Drake wants to burn the past with NWTS, and like one of the song titles suggests, he’s on his “Worst Behaviour.” This is the song equivalent to crying on your bathroom floor, holding a bottle of Hennessy in one hand, and your cell phone in the other. Drake curses repeatedly, obsessing over the same lines like drunken mantras and ranting to what seems like no one in particular as if this cleanse has been years in the making. “Wu-Tang Forever” and “Own It,” which could very well have been released as one long song, sample Wu-Tang’s “It’s Yourz” nostalgically, as if to remind Drake of his emotional state in the late 90s. “Own It” sounds like it could just as well have been recorded on the answering machine in “Marvin’s Room,” but, unlike on Take Care, Drake doesn’t come off as vulnerable, but as pitiless and resigned.
The most affecting song is perhaps “Too Much,” which features a haunting hook from Sympha, who sounds like he’s in actual agony by the time he hits his falsetto.
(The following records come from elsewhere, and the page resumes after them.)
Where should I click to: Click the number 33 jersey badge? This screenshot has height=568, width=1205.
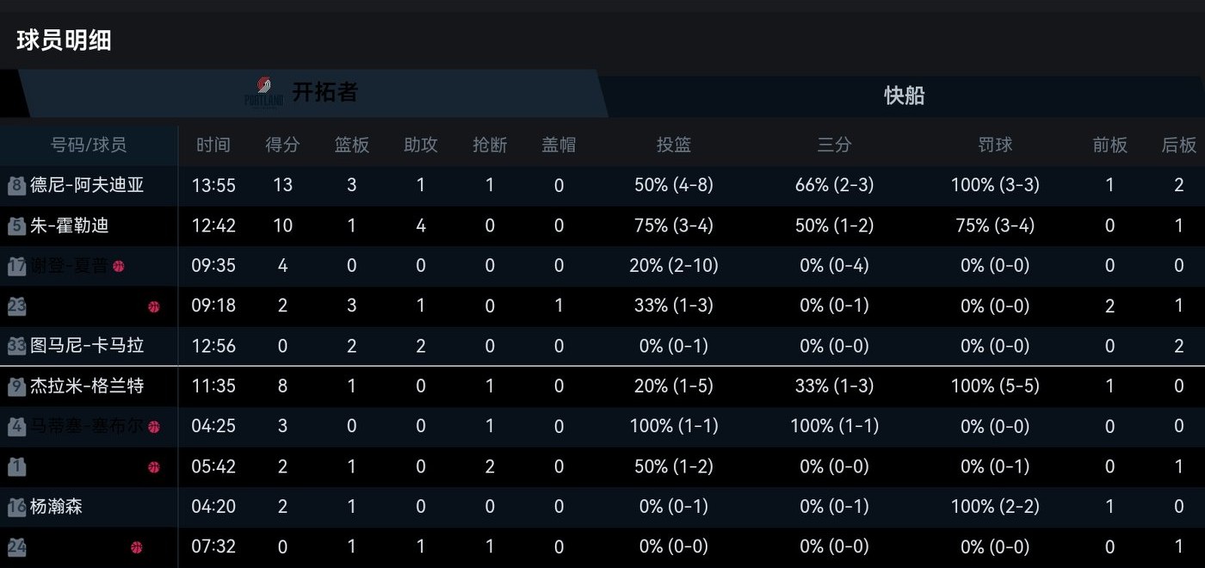click(16, 346)
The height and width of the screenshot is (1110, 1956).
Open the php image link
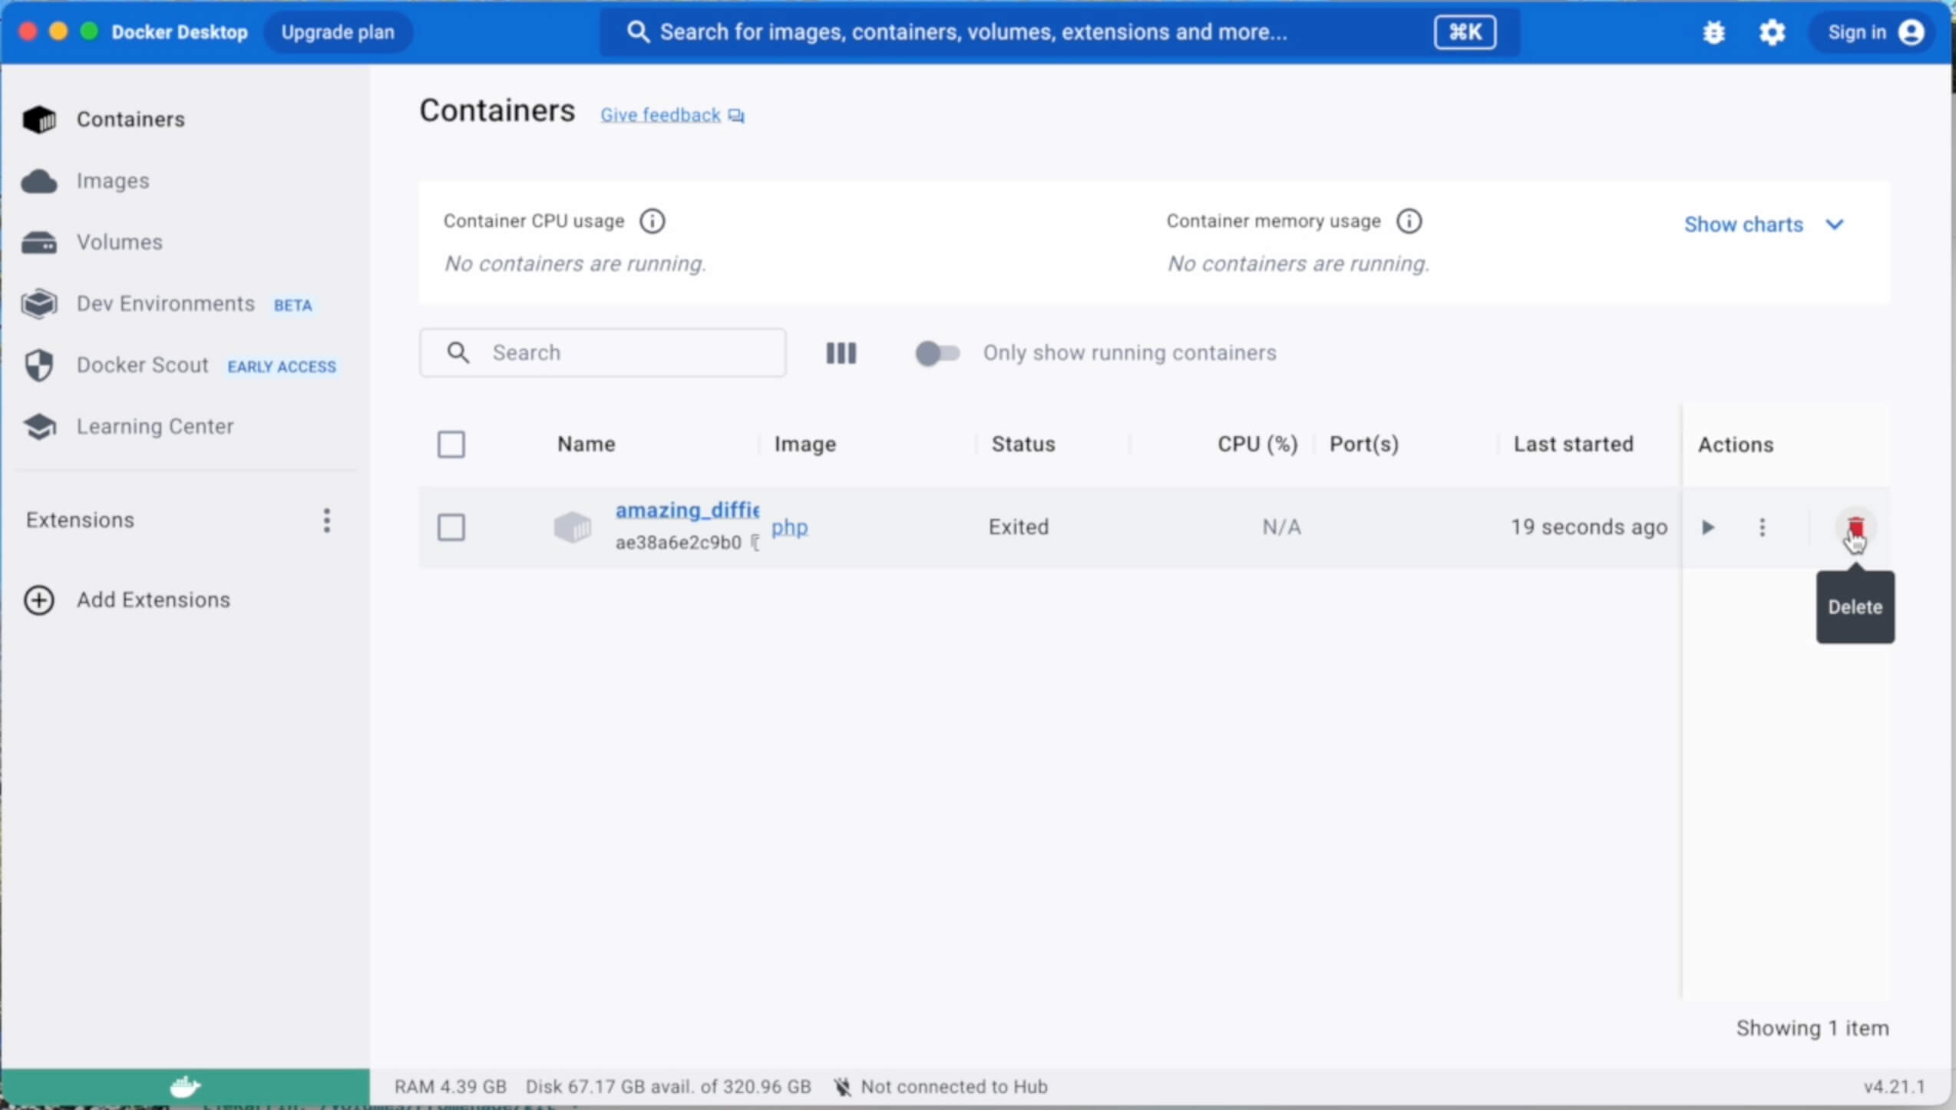pyautogui.click(x=791, y=527)
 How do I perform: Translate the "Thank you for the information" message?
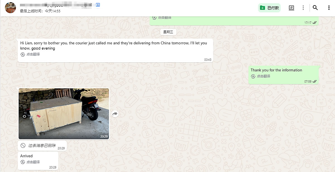(264, 76)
This is NWTS’s version of “Look What You’ve Done,” but instead of thanking his family, Drake is calling them out (so much so that he pre-emptively apologized before performing this on Jimmy Fallon). The “it’s lonely at the top” feeling is never more prominent than on “Too Much,” where Drake admits to being “stuck in the house” and to feeling isolated from his family: “And all my family from the M-town that I’ve been ‘round started treating me like I’m ‘him’ now/Like we don’t know each other, we ain’t grow together, we just friends now/Shit got me feeling pinned down, pick the pen up or put the pen down/I’m writing to you from a distance like a pen pal.” It’s songs like these that put party anthems like “Started From The Bottom” and “Hold On We‘re Going Home” into perspective and make you wonder if Drake is either reminiscing fondly about “the bottom” or if he’s looking to shed those memories for good by publicizing them on NWTS.
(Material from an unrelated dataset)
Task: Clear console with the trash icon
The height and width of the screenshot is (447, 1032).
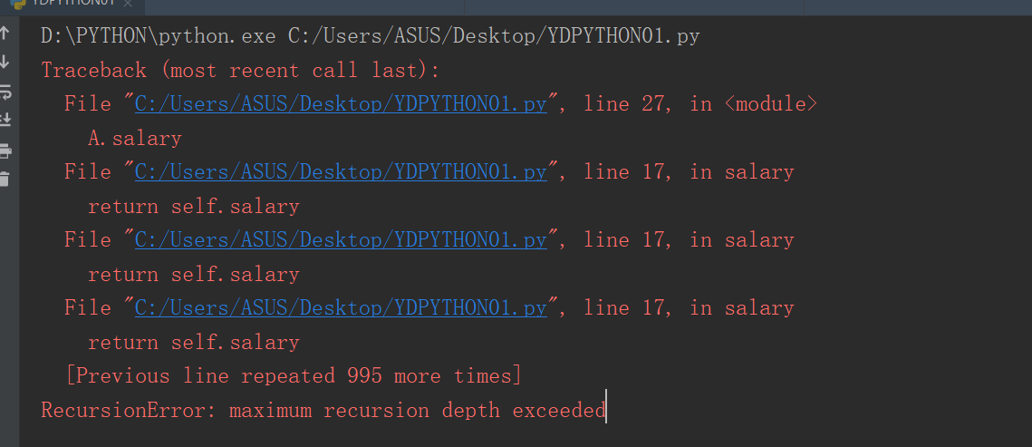Action: [x=5, y=179]
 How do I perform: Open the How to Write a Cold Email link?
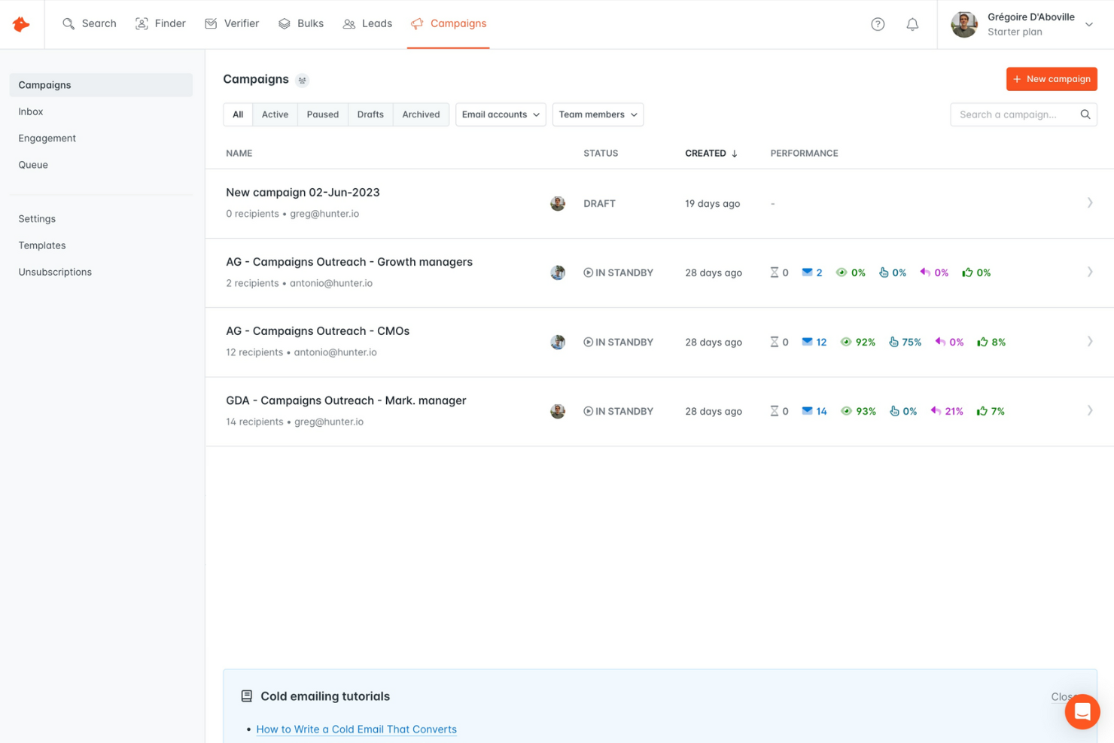click(x=356, y=729)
NWTS is as Drake-y as an album can get, there’s no denying that, and no one can make a Drake record better than the man himself. Some listeners might find the gloomy synthesizers of Drake’s hush-pop too familiar by this point in his career, expecting instead an album filled with Versace verses and a Molly-laced Bar Mitzvah cake. Those listeners will be disappointed, because NWTS is only interested in “new” in the context of burning the “old.” This record is Drake throwing his photo-albums in the trash, using up his material so that he can never use it again. If he does, it will be boring and predictable; for now, it’s exactly what we wanted to hear.